It probably dates back to around 1985, when I got my first job. For some reason that I cannot now access it was important to me to earn an honest buck as early in life as possible, and as the then-legal age to start employment was 15, I managed to wrangle a job on Thursday nights and Saturdays selling shoes at a chain store in a local shopping mall, Fays shoes. I really enjoyed it. My colleagues were all young women, but older than I, and I stayed right up until I left the state at the end of my schooling. I snared some extra hours during school holidays too and had thus a little entree into what a full time job would feel like. During that time I went through around 4 or 5 managers and discovered that I was a fairly natural salesman, regularly outselling my cohorts and eventually being offered a place at their Management School. Of course, I was destined to follow my family interstate ("we all go, or we don't go")....what if's, eh?
A great deal of my pay went on shoes. Styles were changing every bit as rapidly then as they do now, and this was a relatively new phenomenon for men's footwear. I think at one point in my life I may have owned in excess of 25 or 30 pairs of shoes. I realise that this is nothing for many women these days. Funny things happened to my brain. Whenever I met someone new, or saw someone interesting, I would very quickly (after the evolutionarily-determined triangular face/body scan) turn my gaze to their footwear, assess their shoe size - I got very good at that - and layer my take on their shoes very heavily into my judgements and assumptions about their likely persona. I definitely enjoyed the easy intimacy of assisting attractive female types with trying on new shoes, and learned a great deal about the selling power of a good professional flirt. Flattery very often leads to matching handbags and possibly also a new pair of 'everyday' daywear shoes to upgrade the still lovely but very last-season shoes madam has come in with today.
Yes, I got a staff discount. But mine was a suburban run-of-the-mill chain store, albeit quite a good one, and soon as my fashion sense developed and warped through various phases I discovered the delights of the inner city boutiques. Despite their near-ubiquity at the time, and at various times since, I have never owned a pair of Doc Martens.
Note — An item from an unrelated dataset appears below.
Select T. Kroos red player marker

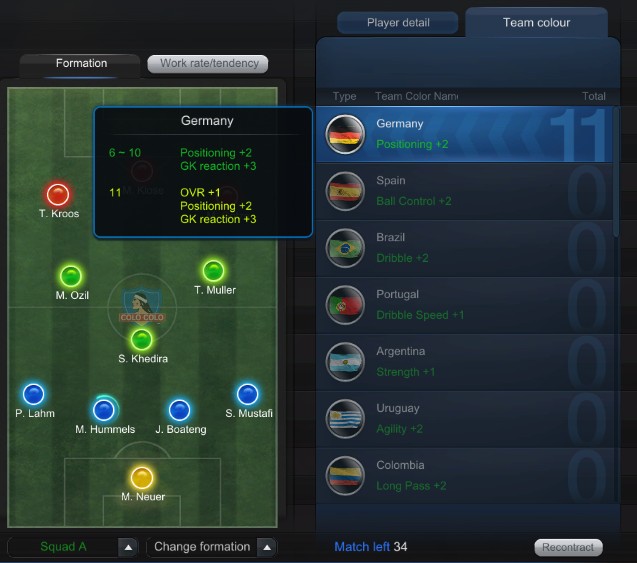[x=58, y=194]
I was heavily invested in various styles of winklepickers and when my school shoes wore out before the last year of school I responsibly announced to my mother that she need not shell out good money for a new pair; I would just wear my 'pickers to school. after all, they were just black dress shoes, yes? This was the first and perhaps only time I have ever been a fashion leader. Stovepipe school trouser legs followed. But I was the only one who rode to school on a Vespa.
Espadrilles, desert boots, brothel creepers, brogues, motorbike boots, elastic-siders, loafers....just about any style, you name it, I've had some. But life changes, doesn't it? Over timr, shoes wore out, I got sick of them, and the foot wardrobe ratonalised. I was moving house with great frequency and this makes for good impetus to cull. In the space of a year, I went from virtual centipede down to a few 'bare necessities'. But I always had an eye for quality, even when very impoverished.
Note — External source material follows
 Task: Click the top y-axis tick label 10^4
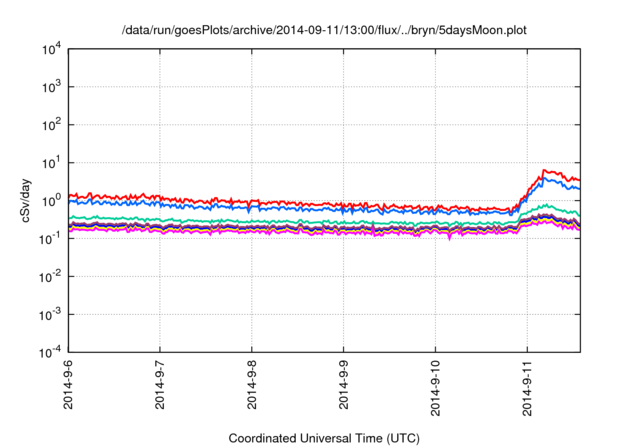pos(48,49)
But footwear is more than just fashion or practicality. Shoes are our connection with the earth in more than just a literal sense. There's something very special about shoes. And I have never really lost that looking-at-people's-shoes thing. You really can tell a great deal about someone through their shoes, even moreso than their other clothes.
I remember fondly once, window-shopping ostensible in an upmarket section of Claremont, dressed in my typical Freo bohemian hippy garb, and seeing a particularly lovely pair of tan Italian leather walking shoes. This is back in probably 1990, and I'm on the dole, with sporadic off-the-books income from gigs etc, and they were I remember something like $150.00. Not a lot at all now for quality but a fortune then. I did so love them. They were up to that point the highest-quality shoes I'd ever owned and the feel was.....just different.
My life has been punctuated with short periods of relative liquidity, and this is when I have purchased nice things. Like just before I was set to travel overseas I decided that a quality pair of RM Williams boots were in order. My Guitar offsider Tim had something to do with this too - he got some also. Boots are [practical onstage, as when you sit cross-legged as a flamenco guitarist does, your trouser leg rides up. Those boots - black RM Williams elastic-sided 'Craftsman' series boots, very expensive, but an Australian icon (and as gifted to POTUS Obama from habitual wearer then-PM Kevin Rudd), walked the streets of cities on several continents, climbed pyramids in Mexico, mountains in California, fled from security guards in Chapultepec, kept time on stage in front of thousands of people all over, went out somewhere every day and went through countless new heels and soles. They became my first real everyday, go-to shoe for all seasons and purposes. Eventually, I had to get some repairs done, 10 years on or so. New elastic, and some restitching of the sole. And this buggered them. Their previous perfect fit was narrowed by the restitching, and of course our feet change with time and age. I wore them less and less. But I kept them. I couldn't part with them. Until only a few months ago, I finally let go. They went to a charity shop here in my home town. I'll probably see them down town again one day. I hope they made someone's day.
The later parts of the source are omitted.